**BRIEF**
Your job is to retype all of the data word for word, leaving every image out.

Screenshot grounding data
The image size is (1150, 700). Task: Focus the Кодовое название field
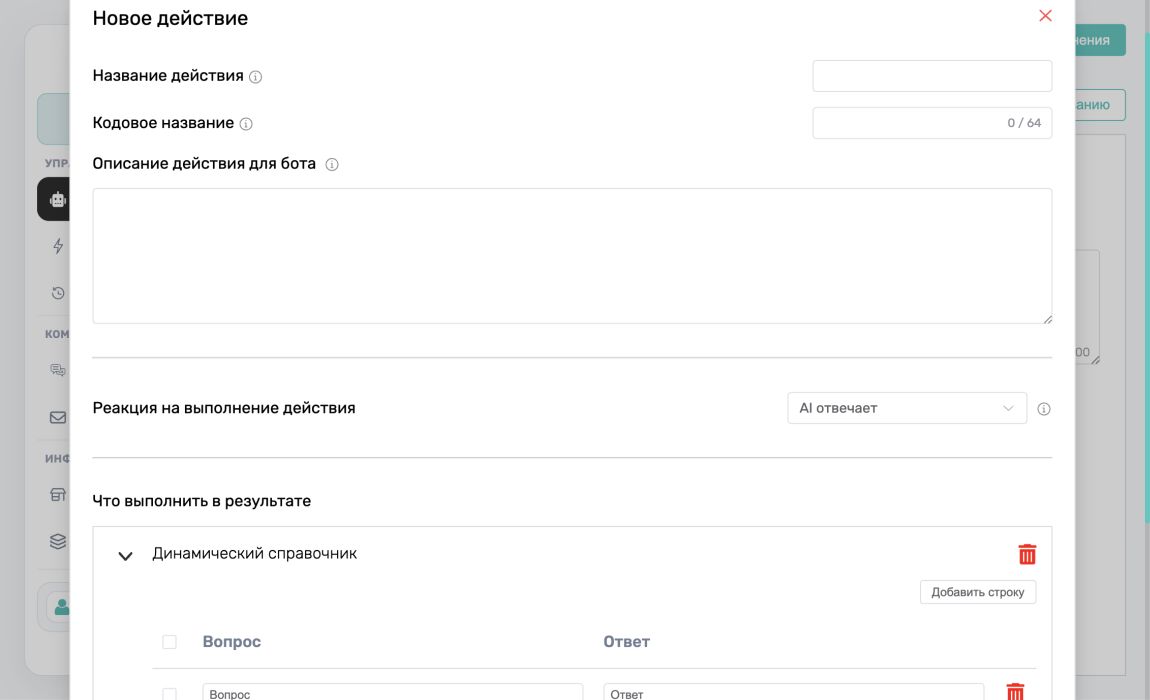click(931, 123)
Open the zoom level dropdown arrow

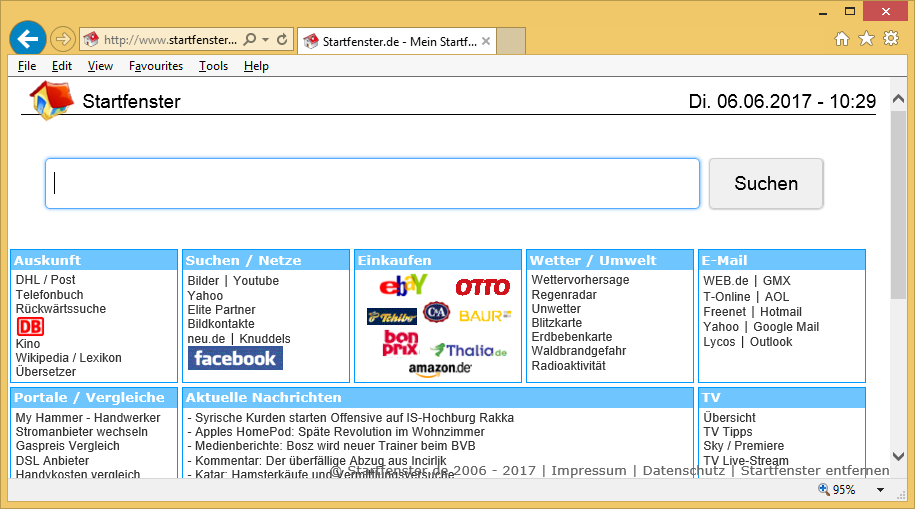(881, 490)
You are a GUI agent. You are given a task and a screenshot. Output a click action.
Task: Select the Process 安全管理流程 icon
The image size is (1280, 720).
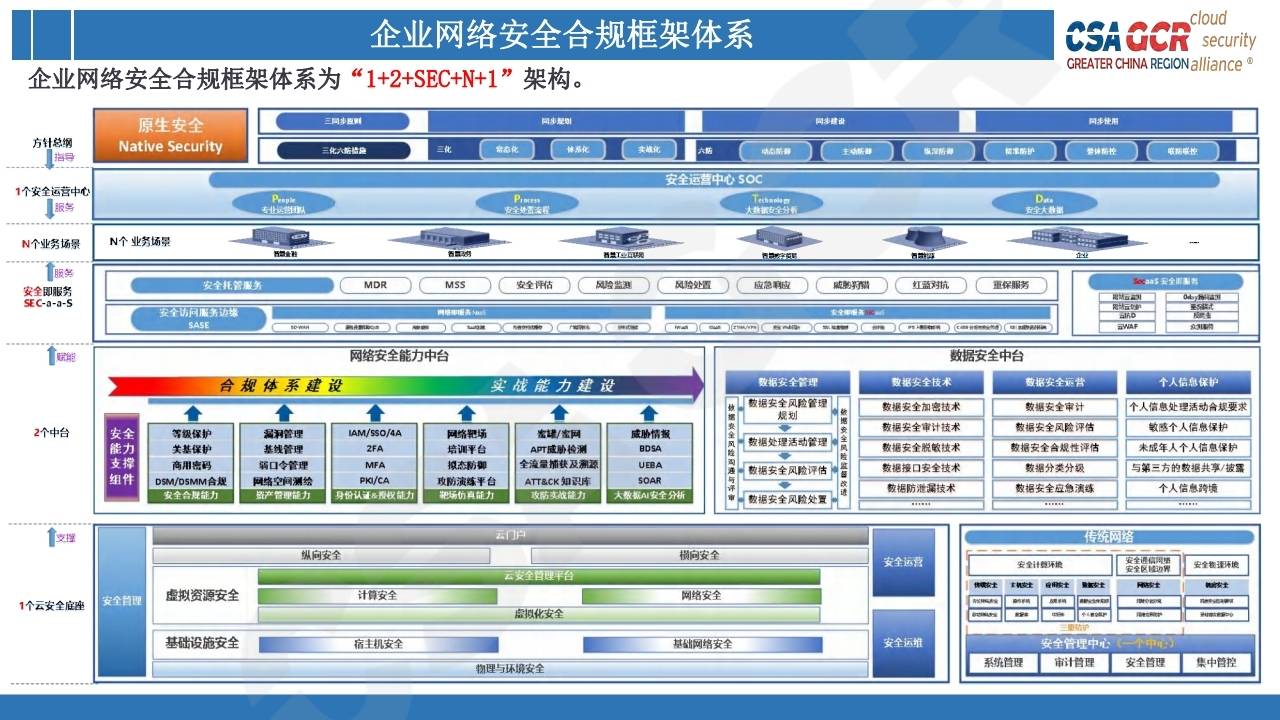(525, 202)
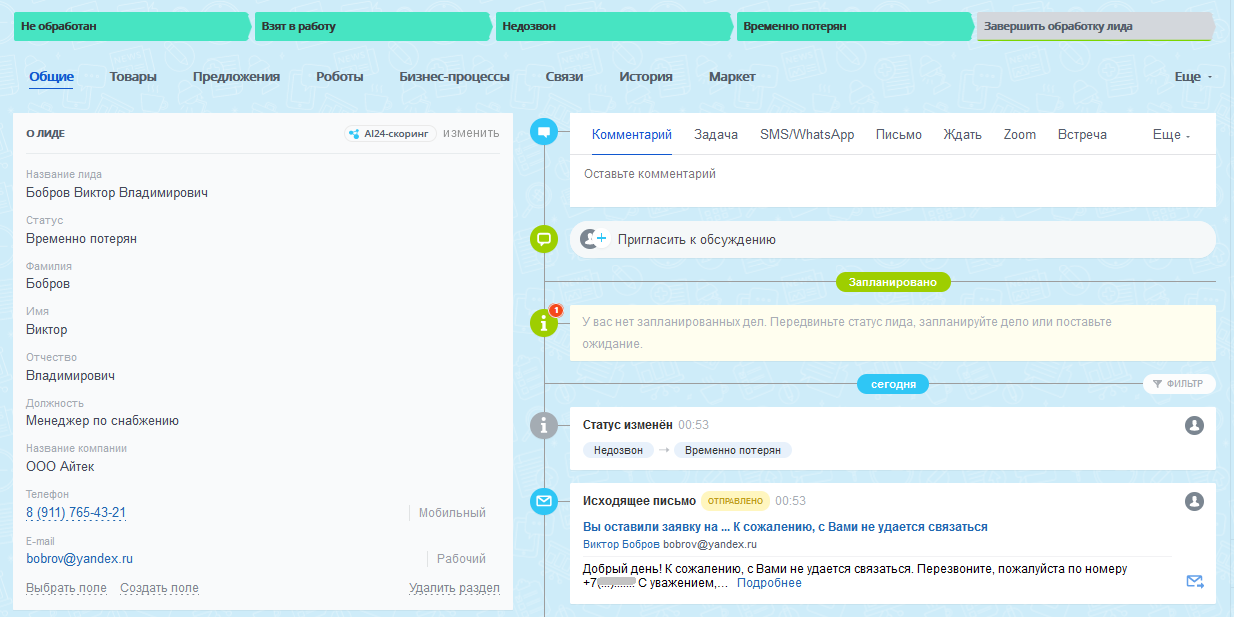
Task: Switch to the Товары tab
Action: [x=133, y=77]
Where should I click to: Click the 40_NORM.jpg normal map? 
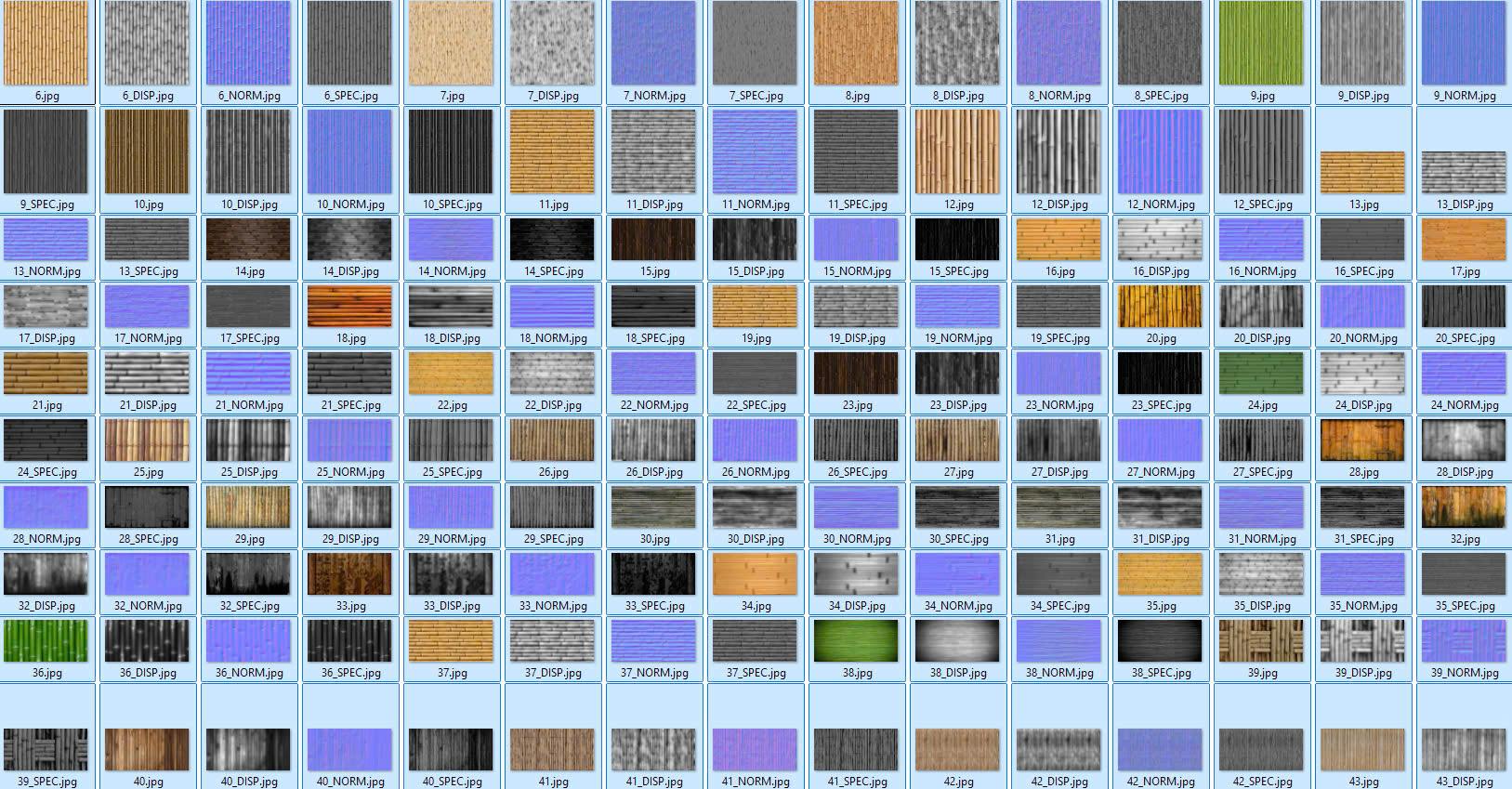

**RESPONSE**
The image size is (1150, 700). Task: Focus the Кодовое название field
click(931, 123)
Open the zoom level dropdown arrow

(881, 490)
You are a GUI agent. You are given a task and a screenshot. Output a click action.
Task: Select the Process 安全管理流程 icon
The image size is (1280, 720).
(525, 202)
Task: Switch to the Товары tab
Action: [x=133, y=77]
Where should I click to: Click the 40_NORM.jpg normal map? 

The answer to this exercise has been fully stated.